Text provided ->
Content starts

My turn: "You've got to be $#%&ing kidding me!" 
I was angry. Could this really be happening again? Oh shoot, I've got to quit smoking again!
Being new to Virginia, I decided to attend a cancer support group at the Hawthorne Cancer Resource Center at CJW Medical Center. I didn't need emotional support; I'd been through this before. What I needed was information about the region's best cancer centers and physicians.
But what I found was much more. I found a group of strong and sometimes not-so-strong men and women, who shared their intimate feelings of despair and triumph, and many, many laughs and tears. Their compassion was unbelievable. I was surely mistaken to think I didn't need their emotional support!
Right before my first chemo treatment, I decided to do the genetic testing. The results take several weeks, so in the meantime, I popped in my Melissa CD and headed (soon to be bald, again) to chemo.

Content ends

(Source records)

Content starts

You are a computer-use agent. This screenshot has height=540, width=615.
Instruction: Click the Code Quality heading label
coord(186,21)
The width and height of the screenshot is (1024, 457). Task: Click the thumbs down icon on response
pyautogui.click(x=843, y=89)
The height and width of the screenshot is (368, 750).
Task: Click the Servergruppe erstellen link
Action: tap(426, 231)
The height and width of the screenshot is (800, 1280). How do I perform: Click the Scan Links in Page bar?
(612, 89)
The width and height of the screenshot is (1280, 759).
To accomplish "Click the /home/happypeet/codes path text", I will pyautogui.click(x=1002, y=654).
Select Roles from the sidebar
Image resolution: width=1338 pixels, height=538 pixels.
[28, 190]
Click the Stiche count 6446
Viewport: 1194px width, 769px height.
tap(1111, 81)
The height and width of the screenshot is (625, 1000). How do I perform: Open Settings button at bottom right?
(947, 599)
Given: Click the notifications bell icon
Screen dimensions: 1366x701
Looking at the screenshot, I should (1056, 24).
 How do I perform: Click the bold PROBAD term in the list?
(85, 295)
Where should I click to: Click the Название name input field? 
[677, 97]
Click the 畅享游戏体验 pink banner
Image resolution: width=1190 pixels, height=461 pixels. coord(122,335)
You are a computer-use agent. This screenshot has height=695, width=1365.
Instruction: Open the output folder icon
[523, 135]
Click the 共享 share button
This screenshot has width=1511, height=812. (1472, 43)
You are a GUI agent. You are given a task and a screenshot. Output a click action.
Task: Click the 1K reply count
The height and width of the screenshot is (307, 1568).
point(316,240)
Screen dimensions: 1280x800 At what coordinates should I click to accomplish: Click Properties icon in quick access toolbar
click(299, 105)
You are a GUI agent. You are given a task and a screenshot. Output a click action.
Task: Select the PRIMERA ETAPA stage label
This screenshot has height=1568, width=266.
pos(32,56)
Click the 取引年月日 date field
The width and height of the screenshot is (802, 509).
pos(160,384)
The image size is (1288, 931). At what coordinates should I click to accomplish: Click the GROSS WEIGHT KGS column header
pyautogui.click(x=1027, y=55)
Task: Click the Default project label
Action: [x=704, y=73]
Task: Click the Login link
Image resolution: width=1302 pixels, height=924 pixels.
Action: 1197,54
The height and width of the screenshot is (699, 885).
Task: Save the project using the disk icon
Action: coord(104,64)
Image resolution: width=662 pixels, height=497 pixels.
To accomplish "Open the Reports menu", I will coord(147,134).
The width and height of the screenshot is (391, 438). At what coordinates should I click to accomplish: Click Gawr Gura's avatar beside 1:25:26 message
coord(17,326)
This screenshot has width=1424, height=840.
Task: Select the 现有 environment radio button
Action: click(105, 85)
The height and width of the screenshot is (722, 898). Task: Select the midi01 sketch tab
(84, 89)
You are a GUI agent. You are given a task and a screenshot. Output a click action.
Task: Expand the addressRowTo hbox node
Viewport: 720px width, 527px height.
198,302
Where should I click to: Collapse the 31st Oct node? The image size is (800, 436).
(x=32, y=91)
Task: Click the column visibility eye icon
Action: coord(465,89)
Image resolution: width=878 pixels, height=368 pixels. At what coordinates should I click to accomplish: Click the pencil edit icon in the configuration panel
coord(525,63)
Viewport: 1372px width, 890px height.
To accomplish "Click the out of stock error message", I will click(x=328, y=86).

Content ends

What you will do ->
- a) From the account of a cancer recurrence, list every place or institution named.
- b) Pick up the account of a cancer recurrence after its last sentence and carry it on.

Activity answers ->
- a) Virginia, Hawthorne Cancer Resource Center, CJW Medical Center

- b)
I don't know how I would have made it through the treatments without my husband's family. They took the kids for a couple of days each time I had a treatment. Friends and neighbors organized home-cooked meals to be delivered. My coworkers bought me an IPOD so I could listen to music during chemo treatments. The outpouring of support was incredible, and I am truly thankful.
Six weeks into my treatments, the genetic test results came back positive, meaning I had an 87% chance of getting breast cancer, a 20% chance of getting a second breast cancer and a 44% chance of getting ovarian cancer. Well, I hit the first two statistics, and I wasn't waiting around to hit the third! 
The most important thing to me is to watch my boys grow up, so I decided to follow my doctors' advice. They recommended that I have a full hysterectomy and a bilateral mastectomy. They also made it perfectly clear that there are no guarantees. 
Late August, I met with a plastic surgeon to discuss breast reconstruction. The thought of getting some nice new 20-year-old perky breasts was almost appealing - something good had to come out of all this! 
Of course, she wouldn't do the surgery unless I quit smoking (I'd already planned to quit after my last chemo treatment.). 
And then came the next big blow. For the surgery and healing process to be successful, I had to lose 30 pounds. She suggested a November timeframe. 
So, I was supposed to quit smoking and lose 30 pounds in two months? 
"Sure, no problem," I lied, as I left her office shocked and depressed, but still determined.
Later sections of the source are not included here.